Lässt man die Psyche gewähren, folgen dem ersten Gedanken spontan weitere:

2. Gedanke
Käme ich nicht besser zur Ruhe, wenn ich das Ladekabel erst abkoppele und die Meditation dann neu beginne?

3. Gedanke
Bei der Meditation soll aber doch geübt werden, sich nicht ablenken zu lassen. Besser, ich bleibe sitzen und halte die Sorge aus.

4. Gedanke
Bin ich vielleicht deshalb so ablenkbar, weil ich nicht gerade sitze?

5. Gedanke
Mist! Jetzt bin ich schon wieder am Denken statt achtsam zu sein. Ich sollte den Gedanken loslassen und mich auf den Atem konzentrieren. Ob ich das jemals hinbekomme?

Wirkhebel 1
Zu denken ist eine typische Aktivität des egozentrischen Ichs. Die Denkinhalte kreisen um die eng umschriebenen Themen der Person. Gedanken, begleitende Gefühle und Impulse sind Erscheinungsformen des relativen Selbst. Der Vorsatz, sich ausschließlich mit dem Meditationsobjekt zu befassen, dient dem Ziel, die permanente Beschäftigung mit den Erscheinungsformen des relativen Selbst zu verhindern. Zum typischen Charakter des relativen Selbst gehört seine ständige Betriebsamkeit.

**MATERIAL:**
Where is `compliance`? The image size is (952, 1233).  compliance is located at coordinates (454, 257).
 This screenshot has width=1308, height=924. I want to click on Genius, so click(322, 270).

**ANFORDERUNGEN:**
Schreiben Sie aus dem Textauszug über die Meditation den Abschnitt ab, der mit „Wirkhebel 1“ beginnt und bis einschließlich „seine ständige Betriebsamkeit.“ reicht.

**DIE ANTWORT:**
Wirkhebel 1
Zu denken ist eine typische Aktivität des egozentrischen Ichs. Die Denkinhalte kreisen um die eng umschriebenen Themen der Person. Gedanken, begleitende Gefühle und Impulse sind Erscheinungsformen des relativen Selbst. Der Vorsatz, sich ausschließlich mit dem Meditationsobjekt zu befassen, dient dem Ziel, die permanente Beschäftigung mit den Erscheinungsformen des relativen Selbst zu verhindern. Zum typischen Charakter des relativen Selbst gehört seine ständige Betriebsamkeit.